▶ [Your goal] A verbatim copy of every record is required, and no pictures should be included.

Pixel coordinate grounding data

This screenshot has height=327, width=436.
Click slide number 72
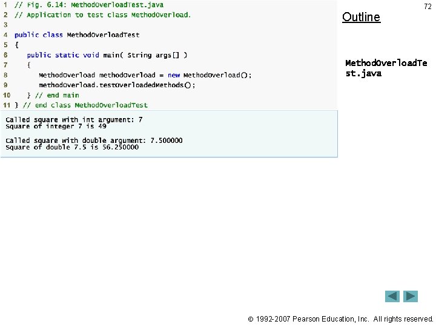[x=428, y=7]
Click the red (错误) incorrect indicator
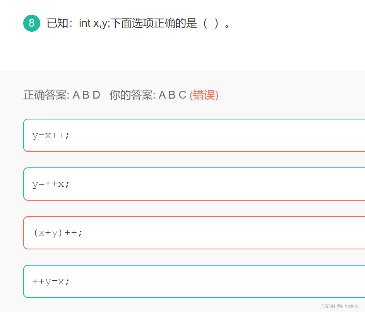Image resolution: width=365 pixels, height=312 pixels. tap(204, 95)
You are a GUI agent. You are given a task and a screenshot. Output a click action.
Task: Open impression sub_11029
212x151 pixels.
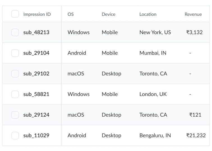36,136
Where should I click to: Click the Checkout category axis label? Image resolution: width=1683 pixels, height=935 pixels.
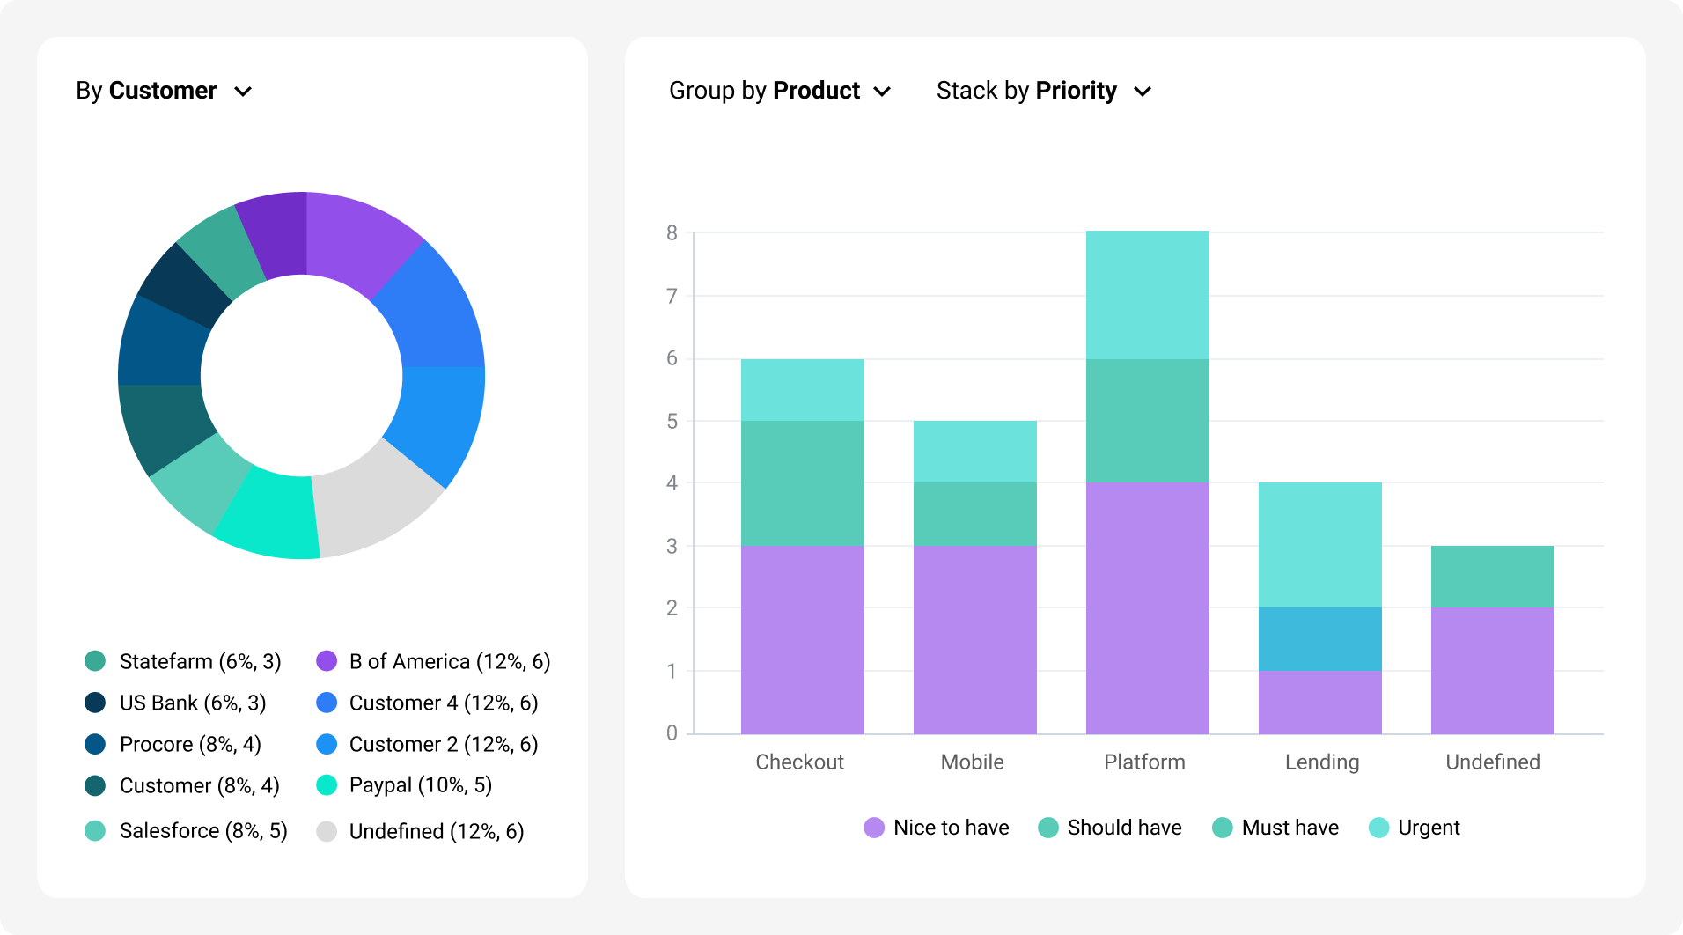[799, 762]
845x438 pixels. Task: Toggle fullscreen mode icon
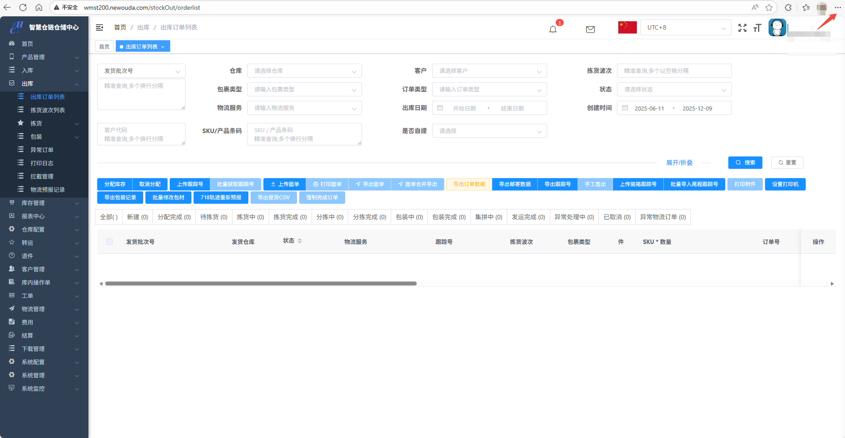742,28
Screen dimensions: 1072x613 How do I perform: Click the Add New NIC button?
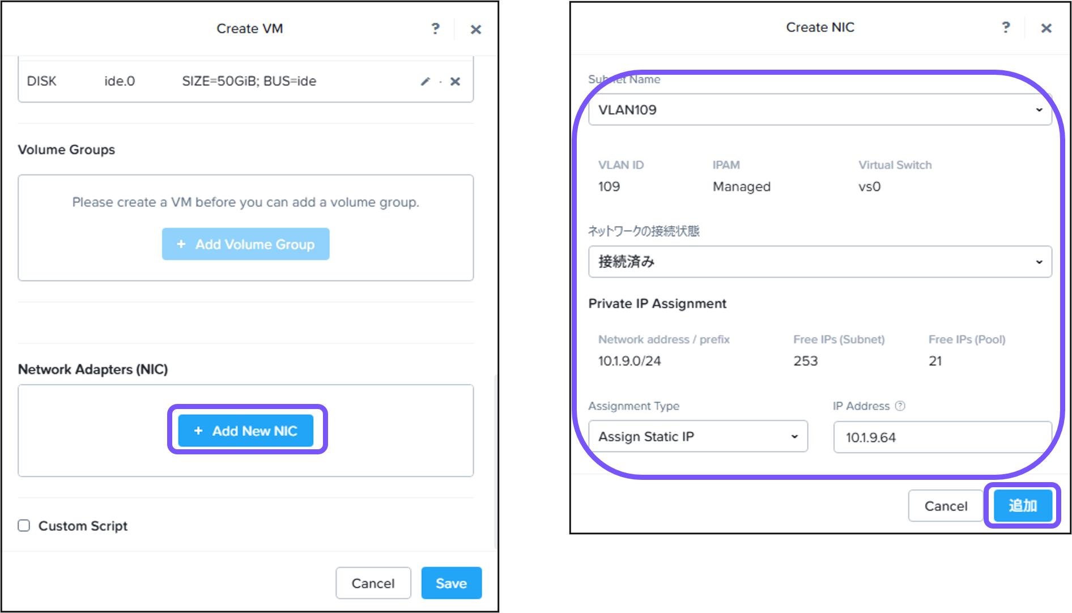[x=246, y=431]
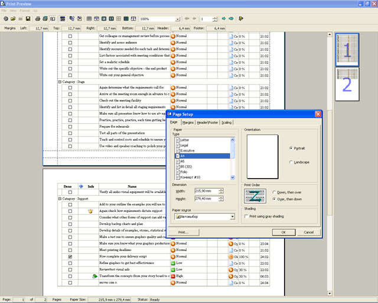The height and width of the screenshot is (303, 378).
Task: Switch to the Margins tab
Action: click(x=188, y=122)
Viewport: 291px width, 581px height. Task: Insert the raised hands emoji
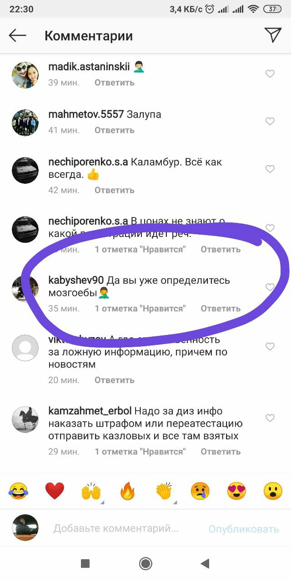click(x=91, y=491)
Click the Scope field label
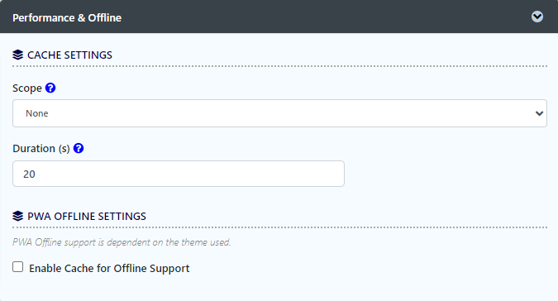558x301 pixels. [x=27, y=88]
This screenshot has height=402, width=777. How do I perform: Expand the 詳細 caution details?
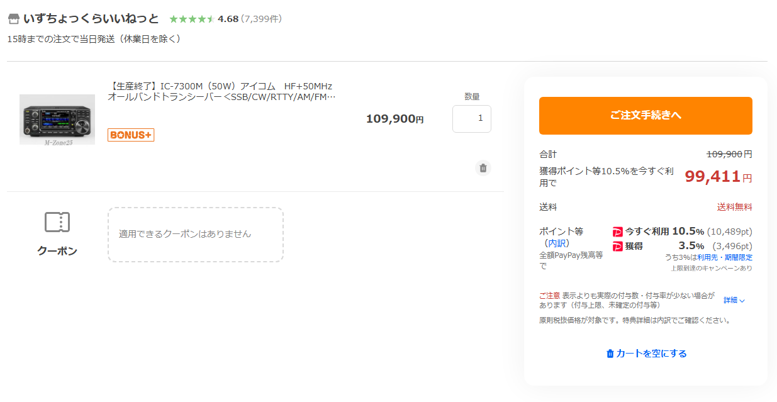coord(734,300)
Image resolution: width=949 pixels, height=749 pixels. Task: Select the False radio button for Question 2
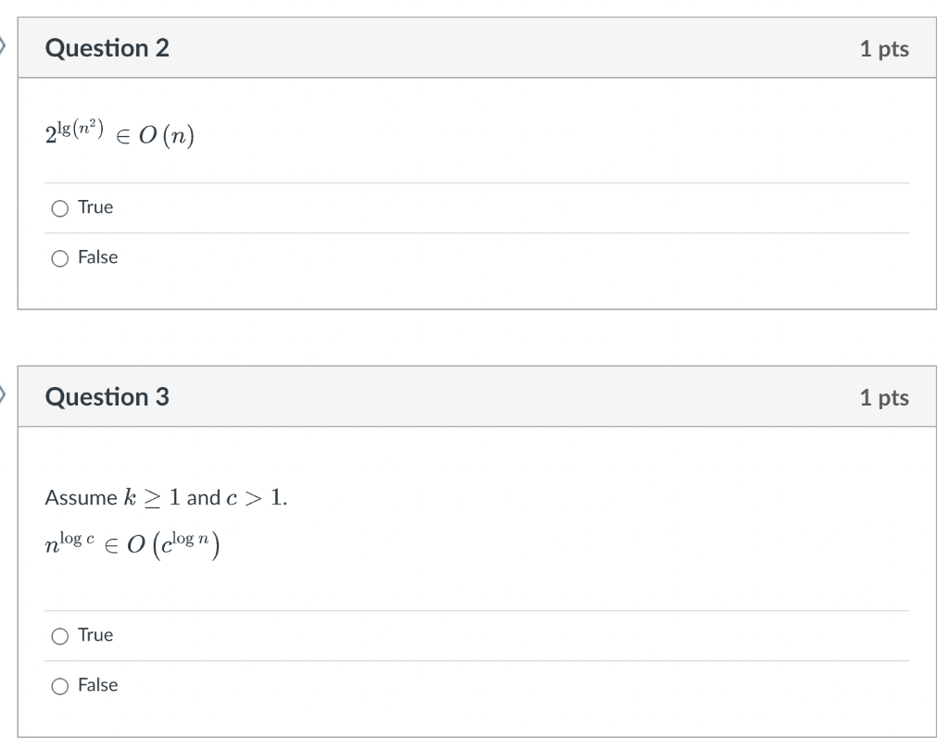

▶ [Task solution]
This screenshot has height=327, width=436.
Click slide number 72
[x=428, y=7]
Click the red (错误) incorrect indicator
Image resolution: width=365 pixels, height=312 pixels. tap(204, 95)
You are a GUI agent. You are given a task and a screenshot. Output a click action.
Task: Open impression sub_11029
212x151 pixels.
36,136
Where should I click to: Click the Checkout category axis label? Image resolution: width=1683 pixels, height=935 pixels.
[799, 762]
845x438 pixels. Task: Toggle fullscreen mode icon
742,28
Screen dimensions: 1072x613 How do I perform: Click the Add New NIC button?
[x=246, y=431]
The height and width of the screenshot is (303, 378).
Task: Switch to the Margins tab
Action: click(x=188, y=122)
Viewport: 291px width, 581px height. Task: Insert the raised hands emoji
click(x=91, y=491)
Click the Scope field label
558x301 pixels. [x=27, y=88]
This screenshot has height=402, width=777. How do I perform: Expand the 詳細 caution details?
coord(734,300)
Image resolution: width=949 pixels, height=749 pixels. Task: Select the False radio button for Question 2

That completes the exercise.